“The Cheat” shows a complete change in tone when switching between the home of Richard and Edith and Arakau. The first is western and what we would see as a norm, while the latter is decorated in an eastern style. It gives a feeling that Arakau still identifies as Asian and not as an American. The Asian men in the service of Arakau speak broken English, which must have been done with a purpose. The language could have been easily fixed, as the only language to come across does so in subtitles. The film even goes far enough to make the statement “East is east and West is west and never the twain shall meet”. (The Cheat, 1915)
In “The Cheat”, Edith is a glamorous woman that floats in high society, throws luxurious parties, and in is no trouble for her husband to write her a check for ten thousand dollars. Again, we are able to see under the surface. We see a woman resort to what could termed prostitution to keep her status with the community.

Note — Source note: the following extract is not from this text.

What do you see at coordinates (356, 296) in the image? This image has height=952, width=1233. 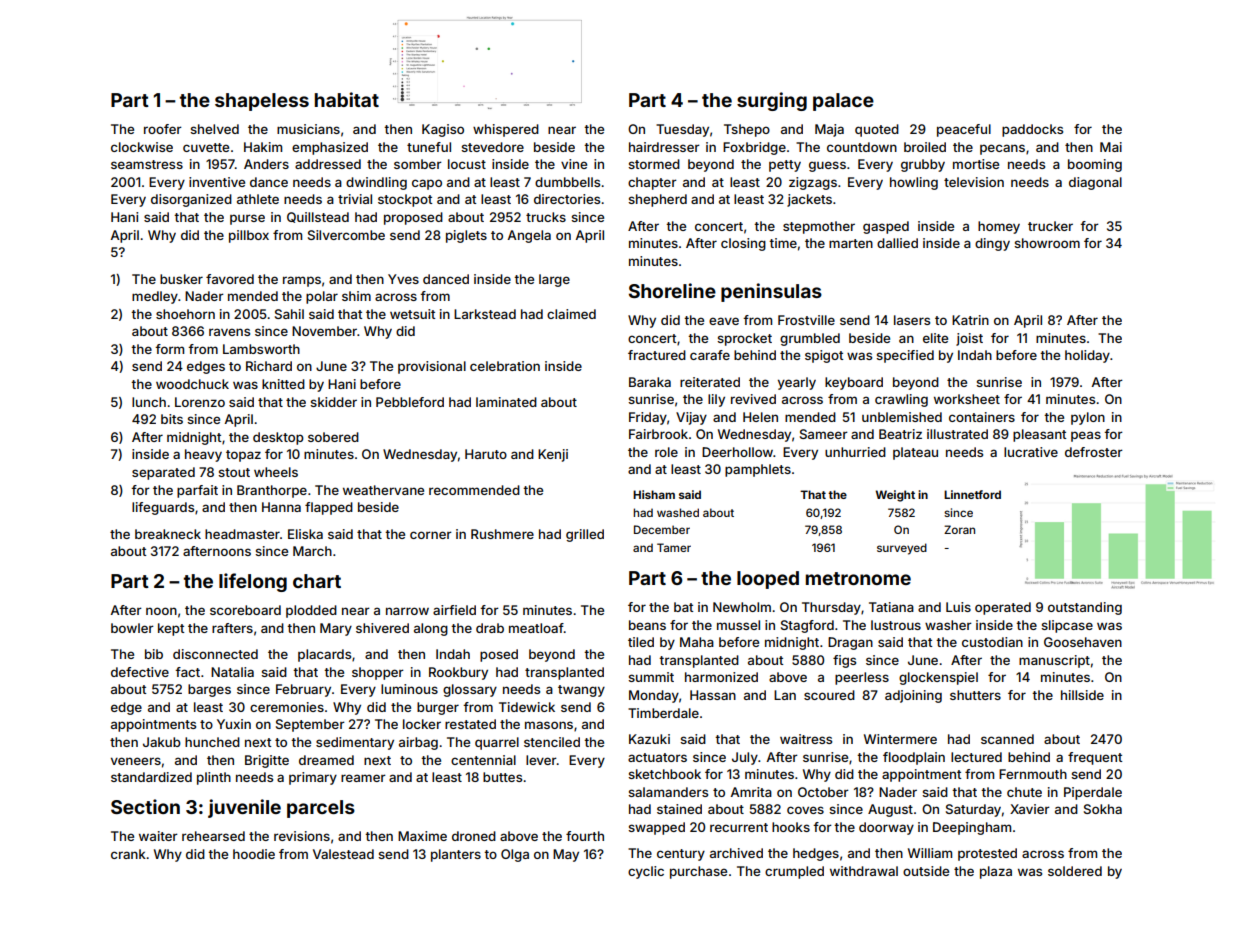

The character of Edith uses her sexuality in order to gain a favor. Not only this, but she is also a woman that is seen spending time with men besides her husband. Then she begins to realize the immorality of her decision and goes back on the agreement. Her role has now become one of the swindler and the tease. Her sexuality has put her into a position to be denigrated. Arakau brands Edith, his way of changing her into property.
Just in looking at the shots of “The Cheat” it seems as if DeMille is in sympathy with the upper class white characters. The fact that Edith and Richard are protagonists should make this obvious, but in looking at the final shot of “The Cheat” when the couple walk out of the court room arm in arm just forces that idea in even more:that the white characters are the good guys. We completely forget that the main conflict was caused by an irresponsible Edith, but she walks guilt free and happy.